– Decyzję podjęliśmy po długiej debacie – mówi „Rzeczpospolitej” lider Partii BNF Lawon Barszczeuski. – Władze nie zarejestrowały naszych czołowych kandydatów, nie przyjęły naszych przedstawicieli do lokalnych komisji wyborczych. To oznacza, że nie chcą prawdziwego liczenia głosów. W wielu miastach mamy szanse, ale władze przypisałyby naszym kandydatom najwyżej po 5 proc. głosów.
Niezarejestrowani zostali dwaj wiceszefowie tej partii: Wincuk Wiaczorka i Wiktar Iwaszkiewicz. Do lokalnych komisji wyborczych weszło zaledwie pięciu przedstawicieli Partii BNF. W dodatku wyłącznie w niewielkich, mało znaczących okręgach.
– Możemy się wycofać z bojkotu wyborów, jeżeli nasi kandydaci znajdą się na listach wyborczych, a nasi przedstawiciele w komisjach – dodaje Lawon Barszczeuski.
Zarejestrowani już kandydaci wykorzystają przyznane im środki na kampanię wyborczą (równowartość około 2 tys. złotych, więcej wydać nie wolno) na przykład na drukowanie ulotek. Będą przemawiać w telewizji i radiu oraz prezentować swój program w gazetach. Pisma informujące o zrezygnowaniu z udziału w wyborach złożą 23 września, pięć dni przed głosowaniem.

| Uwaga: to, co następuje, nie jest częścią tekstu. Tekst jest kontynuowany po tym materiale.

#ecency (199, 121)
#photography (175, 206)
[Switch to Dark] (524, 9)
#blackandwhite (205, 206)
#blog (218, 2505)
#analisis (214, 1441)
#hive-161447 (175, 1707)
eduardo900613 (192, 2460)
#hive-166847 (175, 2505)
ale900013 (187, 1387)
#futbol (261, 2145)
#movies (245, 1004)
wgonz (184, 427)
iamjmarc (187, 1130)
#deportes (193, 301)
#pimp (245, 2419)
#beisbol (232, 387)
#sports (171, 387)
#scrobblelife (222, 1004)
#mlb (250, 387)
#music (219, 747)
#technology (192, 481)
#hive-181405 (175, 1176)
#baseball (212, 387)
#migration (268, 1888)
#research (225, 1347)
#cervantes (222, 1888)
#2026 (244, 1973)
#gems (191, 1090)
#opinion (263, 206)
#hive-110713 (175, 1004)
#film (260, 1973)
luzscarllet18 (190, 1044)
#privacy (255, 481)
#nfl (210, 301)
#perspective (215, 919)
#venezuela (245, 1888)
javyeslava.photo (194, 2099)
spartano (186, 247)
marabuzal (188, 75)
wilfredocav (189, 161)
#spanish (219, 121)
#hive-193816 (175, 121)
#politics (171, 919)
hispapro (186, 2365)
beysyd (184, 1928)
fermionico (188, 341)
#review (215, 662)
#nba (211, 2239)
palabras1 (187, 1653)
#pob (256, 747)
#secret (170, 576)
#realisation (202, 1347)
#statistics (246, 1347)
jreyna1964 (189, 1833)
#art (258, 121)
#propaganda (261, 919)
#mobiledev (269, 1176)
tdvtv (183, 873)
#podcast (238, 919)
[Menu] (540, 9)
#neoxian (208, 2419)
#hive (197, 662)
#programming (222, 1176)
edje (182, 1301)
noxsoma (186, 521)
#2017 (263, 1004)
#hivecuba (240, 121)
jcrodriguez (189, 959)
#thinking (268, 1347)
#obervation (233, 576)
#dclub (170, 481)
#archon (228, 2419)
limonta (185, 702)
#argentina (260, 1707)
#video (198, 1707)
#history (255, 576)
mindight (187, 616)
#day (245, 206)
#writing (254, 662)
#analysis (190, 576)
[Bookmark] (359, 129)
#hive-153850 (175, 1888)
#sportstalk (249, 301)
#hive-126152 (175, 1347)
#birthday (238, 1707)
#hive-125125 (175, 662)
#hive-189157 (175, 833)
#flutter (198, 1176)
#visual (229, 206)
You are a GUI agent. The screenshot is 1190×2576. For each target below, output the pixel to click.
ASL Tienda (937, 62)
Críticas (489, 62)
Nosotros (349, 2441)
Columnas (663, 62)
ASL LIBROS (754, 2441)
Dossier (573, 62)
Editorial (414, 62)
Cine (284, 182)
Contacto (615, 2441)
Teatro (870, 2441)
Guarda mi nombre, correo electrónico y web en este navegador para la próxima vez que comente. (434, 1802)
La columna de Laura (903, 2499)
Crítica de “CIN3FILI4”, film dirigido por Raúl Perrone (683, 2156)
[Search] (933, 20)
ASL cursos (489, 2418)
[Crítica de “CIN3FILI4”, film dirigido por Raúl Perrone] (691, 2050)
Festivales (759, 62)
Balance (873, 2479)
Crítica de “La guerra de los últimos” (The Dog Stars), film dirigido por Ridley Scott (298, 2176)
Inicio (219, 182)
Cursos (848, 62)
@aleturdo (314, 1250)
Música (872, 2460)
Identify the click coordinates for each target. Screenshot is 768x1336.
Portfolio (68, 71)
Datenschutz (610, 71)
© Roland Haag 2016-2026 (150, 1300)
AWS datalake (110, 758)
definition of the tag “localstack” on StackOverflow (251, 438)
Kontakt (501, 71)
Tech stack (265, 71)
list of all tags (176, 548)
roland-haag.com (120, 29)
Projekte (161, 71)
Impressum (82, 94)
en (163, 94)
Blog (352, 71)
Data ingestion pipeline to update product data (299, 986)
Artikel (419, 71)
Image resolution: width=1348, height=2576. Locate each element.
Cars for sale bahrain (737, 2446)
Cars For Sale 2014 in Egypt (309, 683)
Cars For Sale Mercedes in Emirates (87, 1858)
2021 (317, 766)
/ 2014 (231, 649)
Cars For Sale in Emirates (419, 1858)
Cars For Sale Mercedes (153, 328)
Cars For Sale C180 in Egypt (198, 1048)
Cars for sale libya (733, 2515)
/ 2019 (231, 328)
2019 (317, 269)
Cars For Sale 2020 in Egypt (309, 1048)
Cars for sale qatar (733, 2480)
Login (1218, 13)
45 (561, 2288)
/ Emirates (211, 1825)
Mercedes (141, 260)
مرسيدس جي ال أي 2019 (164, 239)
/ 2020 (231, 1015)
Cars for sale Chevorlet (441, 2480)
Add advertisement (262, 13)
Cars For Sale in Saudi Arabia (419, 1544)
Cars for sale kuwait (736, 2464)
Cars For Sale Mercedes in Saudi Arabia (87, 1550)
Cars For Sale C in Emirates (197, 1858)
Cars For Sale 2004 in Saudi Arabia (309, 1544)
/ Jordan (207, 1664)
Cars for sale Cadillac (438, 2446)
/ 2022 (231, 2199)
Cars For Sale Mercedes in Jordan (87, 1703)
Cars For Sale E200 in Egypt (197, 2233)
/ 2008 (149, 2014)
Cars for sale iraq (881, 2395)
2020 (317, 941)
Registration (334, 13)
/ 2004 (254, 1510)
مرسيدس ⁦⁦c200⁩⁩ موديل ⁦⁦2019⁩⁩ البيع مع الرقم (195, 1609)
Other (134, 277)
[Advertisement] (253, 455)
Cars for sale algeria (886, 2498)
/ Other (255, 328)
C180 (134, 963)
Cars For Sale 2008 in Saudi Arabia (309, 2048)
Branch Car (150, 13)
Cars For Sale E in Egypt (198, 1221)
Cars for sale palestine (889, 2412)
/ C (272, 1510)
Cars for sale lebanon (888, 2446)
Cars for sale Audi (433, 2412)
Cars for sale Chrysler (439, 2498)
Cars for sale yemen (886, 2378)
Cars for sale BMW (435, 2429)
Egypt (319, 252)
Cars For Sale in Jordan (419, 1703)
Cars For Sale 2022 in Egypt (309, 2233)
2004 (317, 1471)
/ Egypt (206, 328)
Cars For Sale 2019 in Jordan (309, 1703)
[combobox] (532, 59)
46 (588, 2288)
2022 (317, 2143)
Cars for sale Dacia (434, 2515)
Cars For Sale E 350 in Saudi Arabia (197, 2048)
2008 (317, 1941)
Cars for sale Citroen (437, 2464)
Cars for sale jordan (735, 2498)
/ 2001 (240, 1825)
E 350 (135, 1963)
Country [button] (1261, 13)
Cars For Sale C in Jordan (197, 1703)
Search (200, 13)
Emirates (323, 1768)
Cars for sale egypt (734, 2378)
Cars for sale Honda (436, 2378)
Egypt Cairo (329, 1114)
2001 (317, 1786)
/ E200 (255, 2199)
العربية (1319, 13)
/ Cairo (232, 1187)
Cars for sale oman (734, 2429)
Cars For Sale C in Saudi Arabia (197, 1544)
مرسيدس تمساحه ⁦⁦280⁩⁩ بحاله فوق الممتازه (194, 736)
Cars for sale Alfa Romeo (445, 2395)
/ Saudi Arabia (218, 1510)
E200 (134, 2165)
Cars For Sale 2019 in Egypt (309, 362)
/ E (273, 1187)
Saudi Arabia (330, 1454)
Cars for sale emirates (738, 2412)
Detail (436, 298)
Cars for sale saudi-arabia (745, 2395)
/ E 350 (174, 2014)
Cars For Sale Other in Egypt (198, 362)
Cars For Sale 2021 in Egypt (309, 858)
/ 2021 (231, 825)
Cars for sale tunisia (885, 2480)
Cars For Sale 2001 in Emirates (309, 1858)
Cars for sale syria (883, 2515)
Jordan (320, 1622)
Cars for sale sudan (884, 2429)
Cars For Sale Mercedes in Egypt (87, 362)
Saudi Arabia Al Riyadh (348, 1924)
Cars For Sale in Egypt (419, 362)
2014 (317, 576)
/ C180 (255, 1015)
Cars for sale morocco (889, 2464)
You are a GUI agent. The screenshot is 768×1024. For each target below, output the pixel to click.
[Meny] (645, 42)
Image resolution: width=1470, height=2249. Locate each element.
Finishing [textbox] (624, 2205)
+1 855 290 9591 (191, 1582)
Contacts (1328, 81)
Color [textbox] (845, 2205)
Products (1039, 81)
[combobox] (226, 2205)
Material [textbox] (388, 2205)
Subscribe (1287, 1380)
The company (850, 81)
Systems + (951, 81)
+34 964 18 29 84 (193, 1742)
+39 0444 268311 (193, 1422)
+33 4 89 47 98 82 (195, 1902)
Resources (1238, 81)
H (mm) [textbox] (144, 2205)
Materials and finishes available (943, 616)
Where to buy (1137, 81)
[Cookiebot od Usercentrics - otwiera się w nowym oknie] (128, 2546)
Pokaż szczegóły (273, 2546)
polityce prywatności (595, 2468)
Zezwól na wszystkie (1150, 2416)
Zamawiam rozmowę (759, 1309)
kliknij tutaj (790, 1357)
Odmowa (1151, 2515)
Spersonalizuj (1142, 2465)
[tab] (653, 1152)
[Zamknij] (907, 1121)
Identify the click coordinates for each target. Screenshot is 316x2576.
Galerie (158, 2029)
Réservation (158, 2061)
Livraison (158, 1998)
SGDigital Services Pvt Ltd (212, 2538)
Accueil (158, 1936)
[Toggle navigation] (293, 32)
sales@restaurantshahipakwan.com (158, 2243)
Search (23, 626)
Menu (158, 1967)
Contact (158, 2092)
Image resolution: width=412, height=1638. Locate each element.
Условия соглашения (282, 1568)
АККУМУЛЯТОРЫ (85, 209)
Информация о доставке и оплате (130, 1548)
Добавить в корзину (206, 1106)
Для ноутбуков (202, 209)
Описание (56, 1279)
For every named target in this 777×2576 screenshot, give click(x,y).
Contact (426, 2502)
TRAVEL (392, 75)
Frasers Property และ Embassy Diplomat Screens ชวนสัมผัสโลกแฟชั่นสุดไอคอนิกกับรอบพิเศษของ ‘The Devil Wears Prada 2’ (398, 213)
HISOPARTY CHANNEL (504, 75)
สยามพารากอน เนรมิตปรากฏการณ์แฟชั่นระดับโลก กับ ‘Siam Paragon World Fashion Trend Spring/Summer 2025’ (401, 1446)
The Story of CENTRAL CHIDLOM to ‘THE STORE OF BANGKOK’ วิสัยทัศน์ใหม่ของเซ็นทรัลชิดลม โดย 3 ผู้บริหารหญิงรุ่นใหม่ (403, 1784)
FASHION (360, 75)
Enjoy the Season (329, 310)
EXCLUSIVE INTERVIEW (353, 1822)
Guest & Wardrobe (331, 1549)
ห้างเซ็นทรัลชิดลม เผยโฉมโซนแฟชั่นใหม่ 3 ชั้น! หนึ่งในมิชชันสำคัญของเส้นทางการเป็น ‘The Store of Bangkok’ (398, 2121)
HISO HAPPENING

Według informacji podanych przez Centralną Komisję Wyborczą i opozycję spośród 276 kandydatów na deputowanych (na 110 miejsc) 78 to reprezentanci opozycyjnych Zjednoczonych Sił Demokratycznych, w tym 26 ze Zjednoczonej Partii Obywatelskiej, 16 z Partii BNF, 13 z Białoruskiej Partii Komunistów, 11 z Biało-ruskiej Socjaldemokratycznej Partii (Hramada). Oprócz nich jest grupa około 20 przedstawicieli konkurencyjnej opozycyjnej Listy Europejskiej. W 12 okręgach odbędą się wybory bezalternatywne, czyli z jednym kandydatem. Z reguły jest to przedstawiciel władzy.